Perhaps the residents of this city do not know that after the evacuation, the police had exact orders as to the number of migrants it could arrest, so that Toskas could then be able to speak of "32 people". The police had exact orders as to what kinds of people it would arrest, so they were careful not to touch families and children, because images of crying babies in police vans would then speak louder than the talking heads of State propaganda. The residents of this city did not see the gleeful smile on the faces of riot cops as they were denying entry to the evacuated orfanotrofio squat to a person who wanted to bring out from the debris the medication for a diabetic migrant who had just been arrested. These reality snapshots might be buried under the tons of dust of the bulldozer, but all the dust and detritus in this city cannot cover up the brutality of the authorities.

And now a few words about the university authorities. They can take pride in having paved the way for the police operation with their hysterical condemnations of a couple of damaged locks and a few graffitied walls...But more than this, they are the arch-accomplice of the State in the recent orgy of repression. These sad hypocrites have now made complete fools of themselves...They couldn't get enough of bashing the No Border Camp, for days they warned students against criminality and disease, but everybody knows they have never done a thing against the organized drug smuggling on the university campus, a practice that spread and became fully established after the special "asylum" status of the university grounds (=an old custom according to which the campus was a no-go area for standard police intervention) was lifted a few years ago. What clowns indeed.
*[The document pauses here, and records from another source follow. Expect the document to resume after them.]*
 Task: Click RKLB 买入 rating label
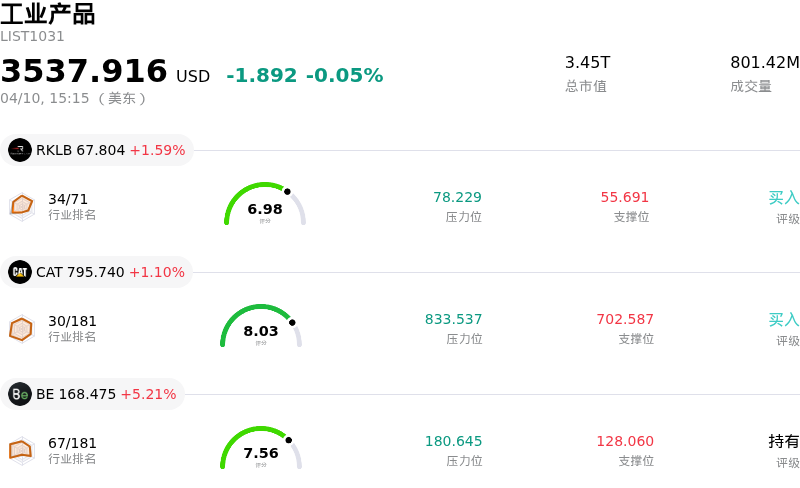coord(783,197)
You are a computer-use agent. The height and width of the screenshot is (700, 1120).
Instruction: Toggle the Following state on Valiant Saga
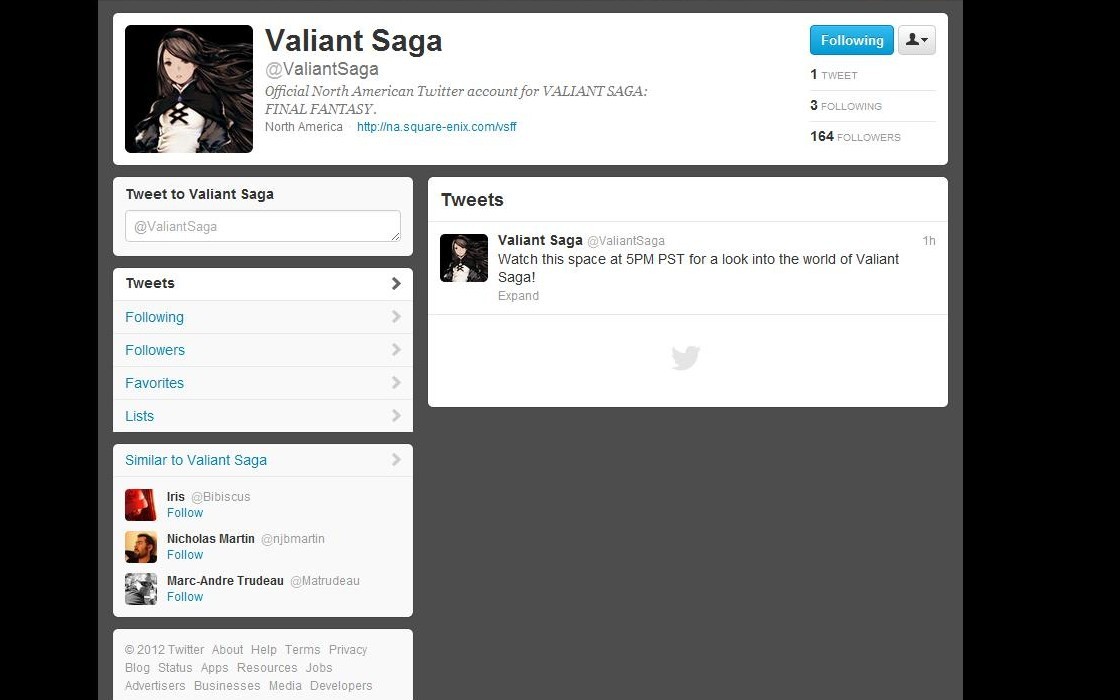tap(851, 40)
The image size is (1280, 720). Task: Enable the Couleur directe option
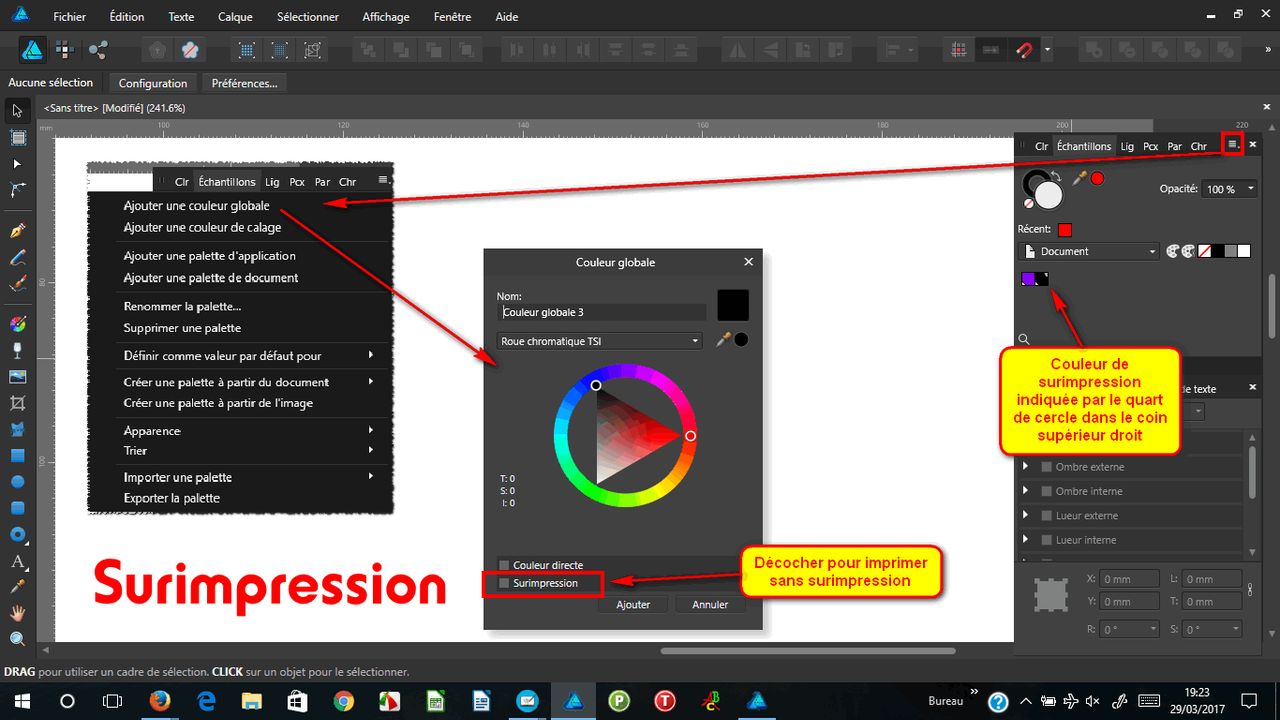click(505, 564)
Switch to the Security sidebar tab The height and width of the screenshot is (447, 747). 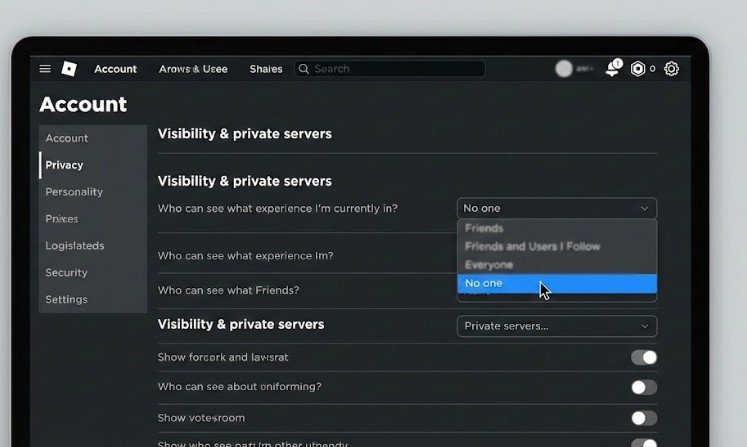[x=66, y=272]
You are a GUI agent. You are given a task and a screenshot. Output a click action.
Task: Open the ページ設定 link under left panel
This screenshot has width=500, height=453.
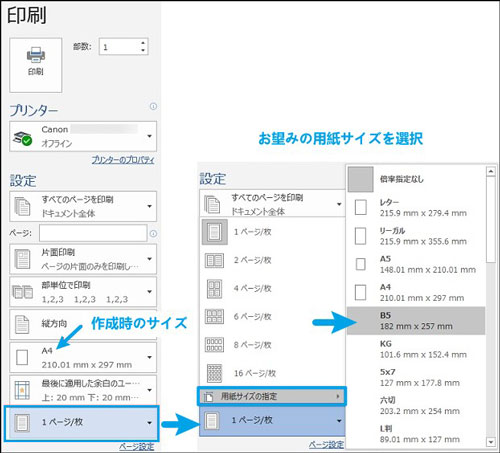137,447
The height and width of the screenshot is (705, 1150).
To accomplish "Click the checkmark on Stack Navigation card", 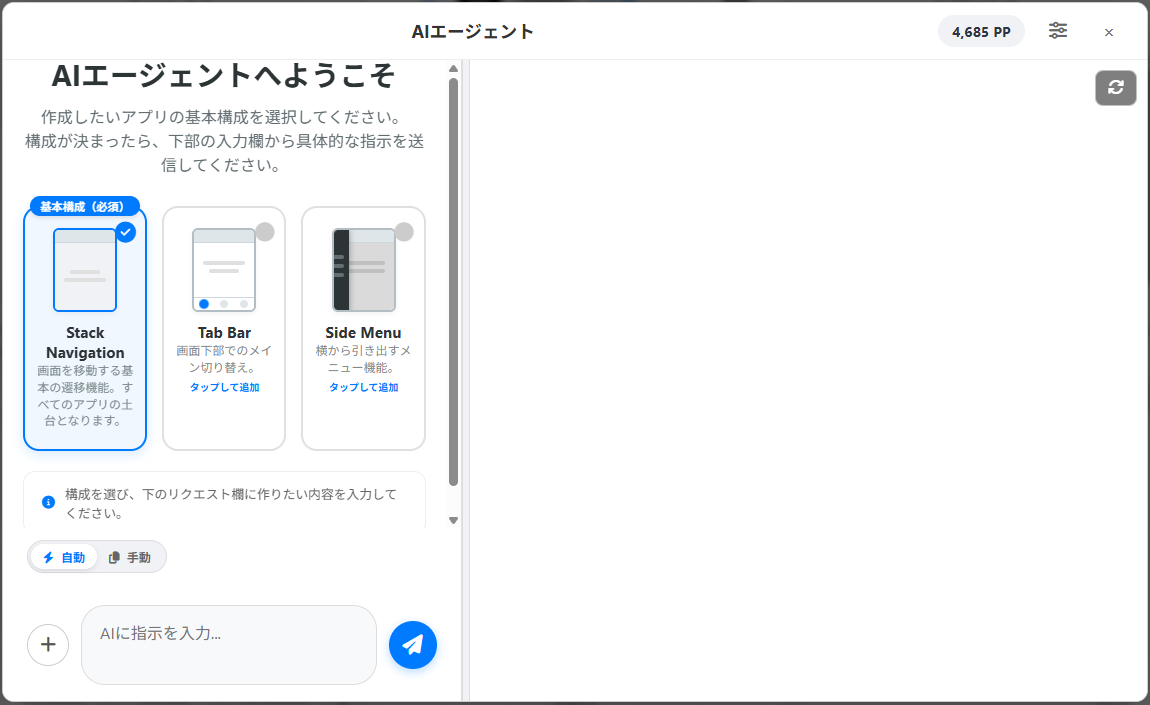I will click(x=126, y=232).
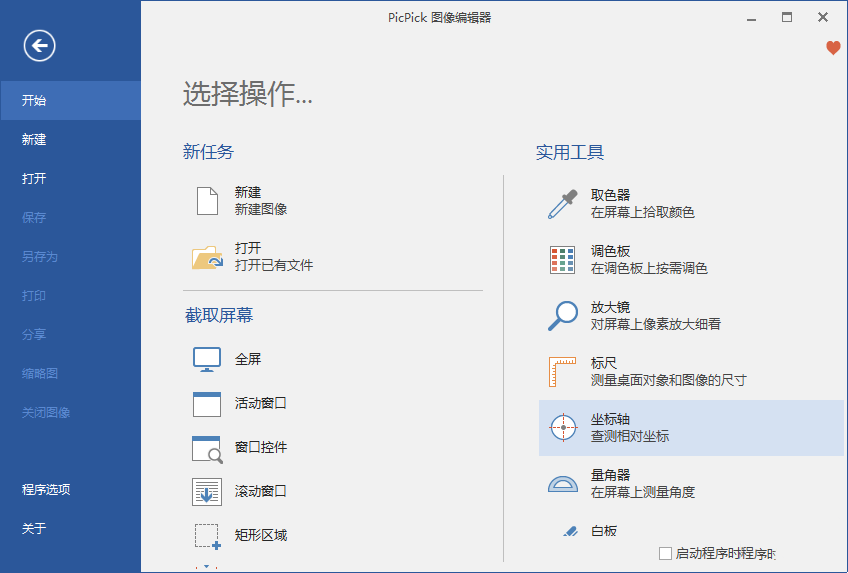Viewport: 848px width, 573px height.
Task: Toggle the show-on-startup checkbox
Action: pyautogui.click(x=665, y=553)
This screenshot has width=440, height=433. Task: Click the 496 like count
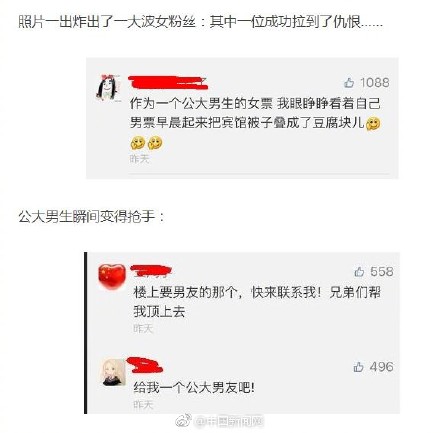click(382, 367)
And a note on this latter point: We happen to be living in the real world, and not in social media networks or ministries and shady dealing bureaus, so we know that the networks of drug smuggling that are now doing business at the university and the Rotunda square are also active in the State's "hospitality centers" that the minister of Public Order is so proud of. In other words, solidarity groups cannot enter detention camps, but drug dealers can and should. Using drug smuggling for public space management (university campus, Rotunda square) or for population management (first in Idomeni at its final stage, i.e. before its eviction, now at the "hospitality centers") is a well-worn method of governance: It destroys communities, it increases insecurity and it encourages violent behavior amongst the disenfranchised. It destroys any collective process, replaces social networks by mafias and authoritarian structures, and turns these detention centers into ghettos under the control of micro-gangs.

Unfortunately, we do not have the luxury to worry about the hurt feelings of Syriza members: They can hardly believe the shift of the Syriza government from the allegedly uncompromised anti-austerity "ant-memorandum struggle" towards "State-managed charity for refugees" and now suddenly to the full monty "dogma of law and order". Whatever these disappointed members feel, the government has chosen to continue the repressive policies of the right-wing Dendias period, in the broader context of both a material devaluation of life here due to a global capitalist attack, and a total moral devaluation of people through the official treatment of migrants as subhumans. All the government wants is to remain in government - and how able it is indeed to preserve social peace.

Left governamentality preserving social peace - this is where authoritarian left rhetoric meets the para-State mafia, the priesthood, the fascists, the snitches and collaborators. A bulldozer pulling down a haven of freedom is now the shameful emblem of their law and order.They had to resort to raw and brutal repression and to preposterous lies. This proves their weakness and embarassment.

With the common struggles of locals and migrants for freedom and dignity we will make their worst fears and nightmares come true.